So, I'm in Maui, sitting there at the breakfast table talking to a local tour guide about the options for the next week and I think, hey maybe there is a place I can get some Koa at. So I ask, and after a hilarious conversation with her father, she hands us some notes and directions to go see Gilly. Gilly may have some, just maybe. We get a recommendation for lunch in the area and head off on our first vacation adventure. We find the place, eventually, long story to be told but not this post. I knock on the door and I'm told to look around while he finishes lunch and he will find me. I have pictures and will post them all up later but this place was one of a kind. There were huge, realy realy huge trees everywhere, in the shop, pieces of wood as big as me stacked 12 foot high. Tree limbs over 36' across. A drum sander that used 6 foot wide belts! A lathe, I think he said it was an Olympus or Olympic, that weighed 2000 lb's. Old antique wood working machines laying around. Oh yea, and about 3000 board feet of Koa, and just as much Monkey Pod and Eucalyptus. At least a dozen whole trees, some he said were over 60 foot tall when they fell. It's a long story but I'll spare you the reading. I ask sheepishly, "you got any thing I can put in my luggage or check in" ? He says he sure does, he saves the little stuff to make paper towle holders out of. So we go upstairs and he starts handing me these sticks. I have my hands full and he says how much do you want, and I say I just need one or two nice sticks, I want to make a couple of duck calls from them. He starts laughing and says "We don't need many of those around here!". I pick out two nice sticks and hand the rest back. I ask how much we wants for them and he says it sells for $20/board foot, but he doesn’t really know if the two sticks together are even a foot of wood. I say no problem, and give him $30 bucks. I tell him $20 is for the wood, and the rest is for the story telling and the guided tour. At this point I had already been there 45 minutes and had gotten quite a tour. He looks at me and says, I've never been paid to 'talk story' before, you want to see my Follys Bell Saw (sp) ? A good while later I finally make it back to the car with both arms full of wood. All along the way he keeps picking up wood and handing it to me. I get the full story about the tree it came from and how he came to own it. It was a hoot..

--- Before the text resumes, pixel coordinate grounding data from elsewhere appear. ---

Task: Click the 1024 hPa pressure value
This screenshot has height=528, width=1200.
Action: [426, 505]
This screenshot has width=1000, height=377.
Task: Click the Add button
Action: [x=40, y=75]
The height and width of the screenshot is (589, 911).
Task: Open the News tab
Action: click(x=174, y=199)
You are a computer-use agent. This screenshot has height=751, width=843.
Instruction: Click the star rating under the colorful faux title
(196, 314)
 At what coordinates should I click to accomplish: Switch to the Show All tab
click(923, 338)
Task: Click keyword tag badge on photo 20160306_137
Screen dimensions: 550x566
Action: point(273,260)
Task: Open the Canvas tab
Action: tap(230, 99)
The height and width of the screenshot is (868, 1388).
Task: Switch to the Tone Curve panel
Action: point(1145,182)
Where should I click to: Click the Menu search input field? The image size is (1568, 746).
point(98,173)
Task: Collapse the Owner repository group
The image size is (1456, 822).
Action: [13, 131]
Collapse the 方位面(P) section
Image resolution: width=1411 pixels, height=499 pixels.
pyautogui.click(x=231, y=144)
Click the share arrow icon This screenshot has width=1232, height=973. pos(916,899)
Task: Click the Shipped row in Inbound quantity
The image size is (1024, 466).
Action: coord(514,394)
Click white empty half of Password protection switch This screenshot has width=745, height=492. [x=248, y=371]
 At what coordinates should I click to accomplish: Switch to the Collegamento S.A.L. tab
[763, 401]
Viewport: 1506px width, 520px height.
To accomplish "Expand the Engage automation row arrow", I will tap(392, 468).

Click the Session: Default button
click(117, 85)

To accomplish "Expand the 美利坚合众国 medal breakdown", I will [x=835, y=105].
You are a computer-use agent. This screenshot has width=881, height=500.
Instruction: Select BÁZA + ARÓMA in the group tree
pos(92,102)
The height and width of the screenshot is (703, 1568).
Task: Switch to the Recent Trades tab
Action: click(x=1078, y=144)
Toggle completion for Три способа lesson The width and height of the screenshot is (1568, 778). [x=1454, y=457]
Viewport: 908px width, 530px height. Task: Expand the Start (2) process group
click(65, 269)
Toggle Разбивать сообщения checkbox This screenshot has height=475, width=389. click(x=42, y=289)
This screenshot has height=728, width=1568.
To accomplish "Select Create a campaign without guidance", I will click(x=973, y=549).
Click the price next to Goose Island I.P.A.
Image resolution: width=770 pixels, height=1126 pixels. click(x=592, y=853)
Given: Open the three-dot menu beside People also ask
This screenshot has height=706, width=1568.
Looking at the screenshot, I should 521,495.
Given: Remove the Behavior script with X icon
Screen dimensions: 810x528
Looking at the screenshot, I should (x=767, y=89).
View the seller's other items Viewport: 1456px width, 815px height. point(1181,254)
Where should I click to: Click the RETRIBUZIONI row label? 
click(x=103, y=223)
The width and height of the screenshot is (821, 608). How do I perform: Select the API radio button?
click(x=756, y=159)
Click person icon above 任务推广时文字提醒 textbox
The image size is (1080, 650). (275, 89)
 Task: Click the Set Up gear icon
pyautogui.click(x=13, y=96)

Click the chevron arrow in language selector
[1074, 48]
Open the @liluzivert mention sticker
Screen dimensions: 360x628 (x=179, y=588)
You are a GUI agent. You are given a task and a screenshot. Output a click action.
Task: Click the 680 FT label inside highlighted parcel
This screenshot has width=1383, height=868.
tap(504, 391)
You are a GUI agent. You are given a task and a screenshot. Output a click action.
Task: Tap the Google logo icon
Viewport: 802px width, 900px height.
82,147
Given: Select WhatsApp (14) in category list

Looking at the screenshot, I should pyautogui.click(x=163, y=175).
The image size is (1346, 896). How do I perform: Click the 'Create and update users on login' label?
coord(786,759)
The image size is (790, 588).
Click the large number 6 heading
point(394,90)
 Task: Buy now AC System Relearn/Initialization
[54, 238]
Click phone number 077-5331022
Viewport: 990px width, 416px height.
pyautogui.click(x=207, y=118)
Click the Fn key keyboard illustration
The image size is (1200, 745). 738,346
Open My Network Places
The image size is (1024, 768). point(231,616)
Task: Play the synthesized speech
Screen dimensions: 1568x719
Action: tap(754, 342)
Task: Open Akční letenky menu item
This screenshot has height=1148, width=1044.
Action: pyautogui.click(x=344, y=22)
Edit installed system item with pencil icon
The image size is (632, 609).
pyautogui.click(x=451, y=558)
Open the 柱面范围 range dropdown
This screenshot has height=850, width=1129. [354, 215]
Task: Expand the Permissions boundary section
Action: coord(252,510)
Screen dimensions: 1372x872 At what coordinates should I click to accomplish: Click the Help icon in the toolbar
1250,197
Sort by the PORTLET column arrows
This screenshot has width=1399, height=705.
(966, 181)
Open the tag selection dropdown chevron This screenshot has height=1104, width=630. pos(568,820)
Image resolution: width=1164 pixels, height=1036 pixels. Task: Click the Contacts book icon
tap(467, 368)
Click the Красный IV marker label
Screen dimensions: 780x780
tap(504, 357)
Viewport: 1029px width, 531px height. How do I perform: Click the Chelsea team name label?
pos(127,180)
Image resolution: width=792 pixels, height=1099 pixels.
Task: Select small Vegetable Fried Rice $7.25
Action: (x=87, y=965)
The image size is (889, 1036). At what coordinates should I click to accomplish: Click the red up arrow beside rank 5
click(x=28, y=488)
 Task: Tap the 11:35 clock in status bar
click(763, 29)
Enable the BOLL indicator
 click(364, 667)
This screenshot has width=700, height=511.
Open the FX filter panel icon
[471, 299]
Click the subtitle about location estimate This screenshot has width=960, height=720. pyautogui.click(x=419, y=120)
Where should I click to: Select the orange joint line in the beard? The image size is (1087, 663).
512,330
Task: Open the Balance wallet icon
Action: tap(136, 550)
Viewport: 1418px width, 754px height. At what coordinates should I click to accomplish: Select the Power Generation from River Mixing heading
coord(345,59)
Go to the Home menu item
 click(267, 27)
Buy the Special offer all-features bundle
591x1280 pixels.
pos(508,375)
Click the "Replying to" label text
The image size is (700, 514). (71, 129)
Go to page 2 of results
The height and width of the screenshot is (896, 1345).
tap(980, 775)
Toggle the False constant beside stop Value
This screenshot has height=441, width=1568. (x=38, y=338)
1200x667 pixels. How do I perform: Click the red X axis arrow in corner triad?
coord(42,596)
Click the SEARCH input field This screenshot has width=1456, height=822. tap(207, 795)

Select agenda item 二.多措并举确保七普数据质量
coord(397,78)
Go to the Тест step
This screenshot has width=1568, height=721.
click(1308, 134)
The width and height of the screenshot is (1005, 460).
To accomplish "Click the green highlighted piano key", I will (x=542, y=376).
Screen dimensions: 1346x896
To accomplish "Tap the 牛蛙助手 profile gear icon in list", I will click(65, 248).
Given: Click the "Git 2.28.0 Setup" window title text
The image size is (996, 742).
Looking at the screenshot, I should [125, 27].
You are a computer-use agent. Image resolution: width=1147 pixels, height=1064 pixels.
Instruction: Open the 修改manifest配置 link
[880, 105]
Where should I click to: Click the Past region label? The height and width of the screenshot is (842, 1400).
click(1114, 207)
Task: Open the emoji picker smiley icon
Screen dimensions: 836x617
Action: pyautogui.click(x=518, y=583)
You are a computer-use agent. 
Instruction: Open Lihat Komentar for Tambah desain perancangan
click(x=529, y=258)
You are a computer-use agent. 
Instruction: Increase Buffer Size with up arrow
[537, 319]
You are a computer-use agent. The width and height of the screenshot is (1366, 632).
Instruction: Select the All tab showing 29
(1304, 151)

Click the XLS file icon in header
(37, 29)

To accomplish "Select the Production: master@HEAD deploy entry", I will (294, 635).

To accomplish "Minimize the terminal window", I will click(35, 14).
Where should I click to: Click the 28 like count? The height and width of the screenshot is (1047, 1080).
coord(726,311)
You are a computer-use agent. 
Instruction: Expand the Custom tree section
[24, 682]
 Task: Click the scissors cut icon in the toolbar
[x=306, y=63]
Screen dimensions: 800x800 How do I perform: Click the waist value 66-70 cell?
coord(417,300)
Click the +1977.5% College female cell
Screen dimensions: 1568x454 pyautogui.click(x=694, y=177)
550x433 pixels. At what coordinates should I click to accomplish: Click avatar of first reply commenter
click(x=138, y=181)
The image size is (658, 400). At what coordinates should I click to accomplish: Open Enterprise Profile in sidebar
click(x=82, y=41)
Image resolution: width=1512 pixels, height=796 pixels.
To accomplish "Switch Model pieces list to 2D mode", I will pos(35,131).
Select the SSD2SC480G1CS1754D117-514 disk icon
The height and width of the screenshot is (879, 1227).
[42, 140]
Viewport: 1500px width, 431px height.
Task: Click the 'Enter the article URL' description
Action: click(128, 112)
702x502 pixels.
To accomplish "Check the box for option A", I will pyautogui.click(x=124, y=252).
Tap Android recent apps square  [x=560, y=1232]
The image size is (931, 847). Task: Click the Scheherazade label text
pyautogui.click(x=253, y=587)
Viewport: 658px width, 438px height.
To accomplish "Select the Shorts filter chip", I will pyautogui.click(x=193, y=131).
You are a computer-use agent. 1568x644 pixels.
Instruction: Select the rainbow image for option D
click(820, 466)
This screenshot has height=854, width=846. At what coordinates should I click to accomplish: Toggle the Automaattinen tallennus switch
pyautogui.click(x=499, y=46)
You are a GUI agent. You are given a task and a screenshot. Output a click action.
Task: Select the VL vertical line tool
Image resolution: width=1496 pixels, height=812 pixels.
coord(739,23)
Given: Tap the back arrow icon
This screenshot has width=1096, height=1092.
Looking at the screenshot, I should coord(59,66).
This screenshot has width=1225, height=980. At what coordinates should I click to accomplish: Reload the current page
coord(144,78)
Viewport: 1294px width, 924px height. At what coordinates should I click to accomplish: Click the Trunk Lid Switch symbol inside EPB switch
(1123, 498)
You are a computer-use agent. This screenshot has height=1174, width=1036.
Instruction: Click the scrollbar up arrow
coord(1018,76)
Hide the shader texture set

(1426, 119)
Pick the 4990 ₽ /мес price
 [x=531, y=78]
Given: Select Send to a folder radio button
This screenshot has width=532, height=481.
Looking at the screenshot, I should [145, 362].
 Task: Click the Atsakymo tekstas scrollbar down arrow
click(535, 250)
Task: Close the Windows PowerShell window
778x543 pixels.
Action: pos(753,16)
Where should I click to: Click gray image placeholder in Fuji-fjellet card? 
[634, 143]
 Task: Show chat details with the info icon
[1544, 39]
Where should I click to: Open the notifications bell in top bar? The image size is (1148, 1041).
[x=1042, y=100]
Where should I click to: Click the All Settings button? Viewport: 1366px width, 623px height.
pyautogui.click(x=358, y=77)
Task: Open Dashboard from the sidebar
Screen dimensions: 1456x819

Left to right. Hawaiian Curly Koa, the 2 sticks I picked out, 2 sticks he just gave me, next piece I don't remember what he called, but I remember the story. It's grey wood, that's all I know. The next two are Eucalyptus. The wood is
extremely dense. It's much more reddish and even toned than typical. Next is a 4x4x16 piece of Monkey Pod burl. Yep, he gave it to me, although I did listen to his story about why they call it Monkey Wood when there are no monkeys in Hawaii. Anyway just wanted to share this pic. The pics of the rest of his place will have to wait till I have a bit more time. Is Eucalyptus good for call making ? It's so dense a soundboard ought to sound like an acrylic !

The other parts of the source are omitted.